The set of statements in natural language we can unambiguously translate into mathematical statements are the ones that have complete precision. They define a subset of natural language with complete precision! What I claim is that, every physical theory can define a subset of natural language which has absolute precision.
Once we find the closed formulation of our theories, all these problems are solved. For quantum mechanics, it will not only provide the right quantum logic, but also the right natural language, and concepts to talk about the theory! This will propose a new logic, and also a new conceptual framework.
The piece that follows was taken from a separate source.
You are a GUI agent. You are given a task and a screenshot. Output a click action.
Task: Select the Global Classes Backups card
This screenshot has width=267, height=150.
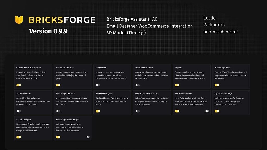[152, 102]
But then, the theory is proposing the conceptual framework in which it can be understood!
I've been working on these questions, and I've proposed a new formulation and interpretation of QM that follows these guidelines. My approach provides anew logic for QM, but it is different from the original quantum logic school. In my manuscript, each result of the theory is formulated in mathematical language and in natural language, and one is simply the translation of the other!
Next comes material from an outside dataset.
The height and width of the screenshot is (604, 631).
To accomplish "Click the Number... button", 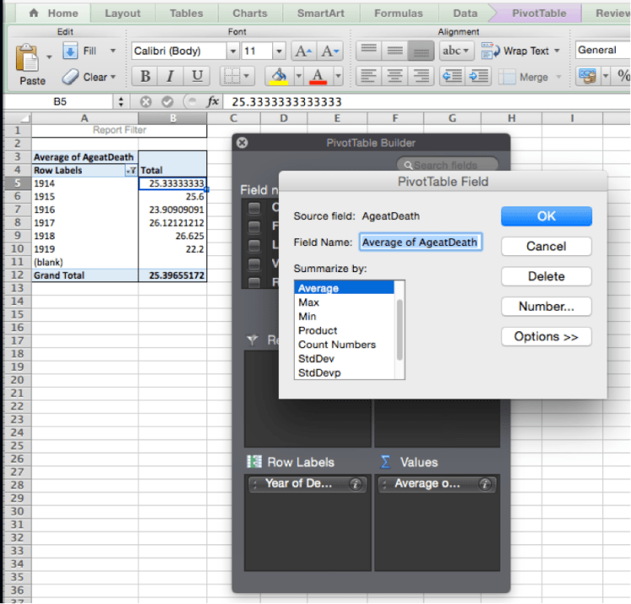I will click(x=546, y=307).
Our classical worldview is not useless; it is just not good enough for some things. That is, the concepts of our worldview are open concepts, and most of them are not very clear. For example, what is reality? what is truth? And I believe that physics has the potential for giving these fundamental concepts a precise meaning! And this is exactly making our worldview more closed!
I don't know much about Mach's philosophy, but this is exactly my view. For me, the meaning of the statement ''the position of an object is (x,y,z)'' would be the corresponding mathematical equation in the formalism of some physical theory.
That's great; you can see how making our worldview semantically satisfactory can be important for physics. I'm doing the same with quantum mechanics, but actually I'm working on a theory that is the basis for both quantum and classical mechanics. And you are right, in a sense; our classical worldview appears in a particular case of this theory.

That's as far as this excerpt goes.